• _Dataset_:
——————

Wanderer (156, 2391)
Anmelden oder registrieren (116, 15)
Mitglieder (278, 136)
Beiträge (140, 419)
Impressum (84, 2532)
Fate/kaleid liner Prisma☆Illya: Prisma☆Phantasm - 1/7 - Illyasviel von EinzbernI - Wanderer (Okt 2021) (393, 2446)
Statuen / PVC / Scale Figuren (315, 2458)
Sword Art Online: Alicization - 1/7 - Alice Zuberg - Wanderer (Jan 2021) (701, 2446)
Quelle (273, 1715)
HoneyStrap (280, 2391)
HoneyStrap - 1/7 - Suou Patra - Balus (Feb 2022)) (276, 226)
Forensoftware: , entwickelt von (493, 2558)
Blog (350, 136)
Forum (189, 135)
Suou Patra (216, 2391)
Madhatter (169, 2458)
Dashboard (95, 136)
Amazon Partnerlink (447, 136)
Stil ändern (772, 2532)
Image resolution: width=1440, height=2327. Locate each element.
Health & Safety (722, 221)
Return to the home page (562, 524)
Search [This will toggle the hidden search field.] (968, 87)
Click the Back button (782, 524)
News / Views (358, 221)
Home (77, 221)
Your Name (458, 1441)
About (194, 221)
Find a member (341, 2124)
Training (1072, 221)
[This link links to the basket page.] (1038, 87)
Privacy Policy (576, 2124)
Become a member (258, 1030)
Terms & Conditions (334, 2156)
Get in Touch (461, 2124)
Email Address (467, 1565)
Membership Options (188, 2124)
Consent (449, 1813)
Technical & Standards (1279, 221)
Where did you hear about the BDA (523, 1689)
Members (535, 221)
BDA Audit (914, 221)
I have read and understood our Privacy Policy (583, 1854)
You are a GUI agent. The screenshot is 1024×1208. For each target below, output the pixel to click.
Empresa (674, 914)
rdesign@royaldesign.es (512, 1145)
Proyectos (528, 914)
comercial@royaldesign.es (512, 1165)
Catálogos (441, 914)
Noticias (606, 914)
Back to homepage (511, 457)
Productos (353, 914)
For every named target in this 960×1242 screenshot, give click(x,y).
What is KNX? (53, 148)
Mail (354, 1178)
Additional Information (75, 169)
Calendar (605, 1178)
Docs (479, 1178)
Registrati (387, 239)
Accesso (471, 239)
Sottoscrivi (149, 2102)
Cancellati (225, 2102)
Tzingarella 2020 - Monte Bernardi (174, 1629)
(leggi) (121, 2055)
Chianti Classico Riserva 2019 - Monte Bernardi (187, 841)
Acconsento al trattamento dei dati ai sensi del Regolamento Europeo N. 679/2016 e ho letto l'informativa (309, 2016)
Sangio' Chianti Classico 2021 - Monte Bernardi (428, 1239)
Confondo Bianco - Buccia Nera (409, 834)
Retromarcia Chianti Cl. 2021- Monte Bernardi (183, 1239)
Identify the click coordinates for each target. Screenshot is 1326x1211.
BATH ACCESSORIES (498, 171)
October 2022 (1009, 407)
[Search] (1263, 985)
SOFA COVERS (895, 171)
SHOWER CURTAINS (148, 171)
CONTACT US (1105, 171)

——————

• _Given instruction_:
Write out every line of the material above verbatim, in the same order.

• _Output_:
Wanderer (156, 2391)
Anmelden oder registrieren (116, 15)
Mitglieder (278, 136)
Beiträge (140, 419)
Impressum (84, 2532)
Fate/kaleid liner Prisma☆Illya: Prisma☆Phantasm - 1/7 - Illyasviel von EinzbernI - Wanderer (Okt 2021) (393, 2446)
Statuen / PVC / Scale Figuren (315, 2458)
Sword Art Online: Alicization - 1/7 - Alice Zuberg - Wanderer (Jan 2021) (701, 2446)
Quelle (273, 1715)
HoneyStrap (280, 2391)
HoneyStrap - 1/7 - Suou Patra - Balus (Feb 2022)) (276, 226)
Forensoftware: , entwickelt von (493, 2558)
Blog (350, 136)
Forum (189, 135)
Suou Patra (216, 2391)
Madhatter (169, 2458)
Dashboard (95, 136)
Amazon Partnerlink (447, 136)
Stil ändern (772, 2532)
Image resolution: width=1440, height=2327. Locate each element.
Health & Safety (722, 221)
Return to the home page (562, 524)
Search [This will toggle the hidden search field.] (968, 87)
Click the Back button (782, 524)
News / Views (358, 221)
Home (77, 221)
Your Name (458, 1441)
About (194, 221)
Find a member (341, 2124)
Training (1072, 221)
[This link links to the basket page.] (1038, 87)
Privacy Policy (576, 2124)
Become a member (258, 1030)
Terms & Conditions (334, 2156)
Get in Touch (461, 2124)
Email Address (467, 1565)
Membership Options (188, 2124)
Consent (449, 1813)
Technical & Standards (1279, 221)
Where did you hear about the BDA (523, 1689)
Members (535, 221)
BDA Audit (914, 221)
I have read and understood our Privacy Policy (583, 1854)
You are a GUI agent. The screenshot is 1024×1208. For each target below, output the pixel to click.
Empresa (674, 914)
rdesign@royaldesign.es (512, 1145)
Proyectos (528, 914)
comercial@royaldesign.es (512, 1165)
Catálogos (441, 914)
Noticias (606, 914)
Back to homepage (511, 457)
Productos (353, 914)
For every named target in this 960×1242 screenshot, give click(x,y).
What is KNX? (53, 148)
Mail (354, 1178)
Additional Information (75, 169)
Calendar (605, 1178)
Docs (479, 1178)
Registrati (387, 239)
Accesso (471, 239)
Sottoscrivi (149, 2102)
Cancellati (225, 2102)
Tzingarella 2020 - Monte Bernardi (174, 1629)
(leggi) (121, 2055)
Chianti Classico Riserva 2019 - Monte Bernardi (187, 841)
Acconsento al trattamento dei dati ai sensi del Regolamento Europeo N. 679/2016 e ho letto l'informativa (309, 2016)
Sangio' Chianti Classico 2021 - Monte Bernardi (428, 1239)
Confondo Bianco - Buccia Nera (409, 834)
Retromarcia Chianti Cl. 2021- Monte Bernardi (183, 1239)
Identify the click coordinates for each target. Screenshot is 1326x1211.
BATH ACCESSORIES (498, 171)
October 2022 (1009, 407)
[Search] (1263, 985)
SOFA COVERS (895, 171)
SHOWER CURTAINS (148, 171)
CONTACT US (1105, 171)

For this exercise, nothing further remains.